学习全连接神经网络,尝试使用pytorch去做

import torch
import torch.utils.data
from torch import nn
from torch.nn import functional as F
from torch import optim
import torchvision
import torchvision.transforms as transforms
import matplotlib.pyplot as plt

from utils import plot_image, plot_curve, one_hot


# 下载数据集
train_dataset = torchvision.datasets.MNIST('./data', train=True, download=True,
                                           transform=transforms.Compose([transforms.ToTensor(),
                                                                         transforms.Normalize((0.1307,),
                                                                                              (0.3081,))
                                                                         ])
                                           )
test_dataset = torchvision.datasets.MNIST('./data', train=False, download=True,
                                          transform=transforms.Compose([transforms.ToTensor(),
                                                                        transforms.Normalize((0.1307,),
                                                                                             (0.3081,))
                                                                        ])
                                          )
batch_size = 512
# 加载数据集
train_loader = torch.utils.data.DataLoader(train_dataset, batch_size=batch_size, shuffle=True)
test_loader = torch.utils.data.DataLoader(train_dataset, batch_size=batch_size, shuffle=False)

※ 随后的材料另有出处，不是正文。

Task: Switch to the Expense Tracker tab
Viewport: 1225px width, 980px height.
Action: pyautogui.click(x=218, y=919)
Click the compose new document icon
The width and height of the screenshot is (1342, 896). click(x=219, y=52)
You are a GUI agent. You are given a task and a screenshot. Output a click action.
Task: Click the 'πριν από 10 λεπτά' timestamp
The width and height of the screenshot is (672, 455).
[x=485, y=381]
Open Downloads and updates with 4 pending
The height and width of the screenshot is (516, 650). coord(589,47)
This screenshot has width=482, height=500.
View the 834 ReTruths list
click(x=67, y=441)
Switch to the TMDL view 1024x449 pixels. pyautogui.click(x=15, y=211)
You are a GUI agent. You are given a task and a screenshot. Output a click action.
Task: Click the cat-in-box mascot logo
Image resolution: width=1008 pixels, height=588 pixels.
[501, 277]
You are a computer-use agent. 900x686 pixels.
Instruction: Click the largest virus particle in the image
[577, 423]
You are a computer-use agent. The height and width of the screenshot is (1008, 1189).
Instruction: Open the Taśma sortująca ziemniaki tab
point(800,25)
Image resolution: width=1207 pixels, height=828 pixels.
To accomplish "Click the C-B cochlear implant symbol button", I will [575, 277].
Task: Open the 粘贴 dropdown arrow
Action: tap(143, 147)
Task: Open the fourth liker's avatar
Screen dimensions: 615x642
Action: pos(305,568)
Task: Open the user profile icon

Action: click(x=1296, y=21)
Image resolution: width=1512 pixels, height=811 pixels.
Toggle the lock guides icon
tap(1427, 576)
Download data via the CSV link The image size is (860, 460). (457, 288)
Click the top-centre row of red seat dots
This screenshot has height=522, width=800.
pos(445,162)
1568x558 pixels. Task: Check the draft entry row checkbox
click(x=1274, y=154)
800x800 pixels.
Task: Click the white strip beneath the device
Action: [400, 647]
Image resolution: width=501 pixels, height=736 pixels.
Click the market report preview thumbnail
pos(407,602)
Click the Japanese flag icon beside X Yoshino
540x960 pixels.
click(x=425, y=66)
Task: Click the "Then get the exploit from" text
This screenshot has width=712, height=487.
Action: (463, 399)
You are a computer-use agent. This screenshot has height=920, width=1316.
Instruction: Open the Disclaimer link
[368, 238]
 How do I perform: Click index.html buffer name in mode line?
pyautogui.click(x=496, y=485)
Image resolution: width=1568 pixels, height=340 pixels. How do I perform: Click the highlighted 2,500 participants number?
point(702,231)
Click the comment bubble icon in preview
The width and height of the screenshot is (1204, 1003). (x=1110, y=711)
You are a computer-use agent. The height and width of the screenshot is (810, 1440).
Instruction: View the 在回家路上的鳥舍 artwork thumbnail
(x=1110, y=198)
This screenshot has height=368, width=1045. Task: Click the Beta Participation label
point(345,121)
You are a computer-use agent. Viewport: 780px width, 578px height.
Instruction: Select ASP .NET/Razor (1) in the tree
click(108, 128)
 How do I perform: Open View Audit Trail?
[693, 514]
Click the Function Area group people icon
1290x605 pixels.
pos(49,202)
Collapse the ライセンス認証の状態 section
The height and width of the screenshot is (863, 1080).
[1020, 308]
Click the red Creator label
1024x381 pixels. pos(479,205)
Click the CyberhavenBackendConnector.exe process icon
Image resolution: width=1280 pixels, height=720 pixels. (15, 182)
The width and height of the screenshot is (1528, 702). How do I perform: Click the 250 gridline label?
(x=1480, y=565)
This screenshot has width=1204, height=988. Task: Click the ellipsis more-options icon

x, y = next(iter(train_loader))
print(x.shape, y.shape, x.min(), x.max())
# plot_image(x, y, 'image-sample')

class Net(nn.Module):

    def __init__(self):
        super(Net, self).__init__()

        self.fc1 = nn.Linear(28*28, 256)
        self.fc2 = nn.Linear(256, 64)
        self.fc3 = nn.Linear(64, 10)

    def forward(self, x):

        # 对不同的激活函数进行分析和比较(SELU,ELU,Leaky-ReLU,ReLU等)
        x = F.relu(self.fc1(x))
        x = F.relu(self.fc2(x))
        x = self.fc3(x)
        # x = F.softmax(self.fc3(x))

        return x


net = Net()
optimizer = optim.SGD(net.parameters(), lr=0.01, momentum=0.9)

train_loss = []
for epoch in range(3):

    for batch_idx, (x, y) in enumerate(train_loader):

        # print(x.shape, y.shape)
        # # torch.Size([128, 1, 28, 28]) torch.Size([128])
        # break
        x = x.view(x.size(0), 28*28)
        out = net(x)
        y_onehot = one_hot(y)

        loss = F.mse_loss(out, y_onehot)

        optimizer.zero_grad()
        loss.backward()
        # w' = w - lr*grad
        optimizer.step()

        train_loss.append(loss.item())

        if batch_idx % 10 == 0:
            print(epoch+1, batch_idx, loss.item())


# 得到[w1,b1,w2,b2,w3,b3]
plot_curve(train_loss)

total_correct = 0
for x, y in test_loader:
    x = x.view(x.size(0), 28*28)
    out = net(x)
    pred = out.argmax(dim=1)
    correct = pred.eq(y).sum().float()
    total_correct += correct

total_num = len(test_loader.dataset)
acc = total_correct / total_num
print('test acc:', acc)

x, y = next(iter(test_loader))
out = net(x.view(x.size(0), 28*28))
pred = out.argmax(dim=1)
plot_image(x, pred, 'test')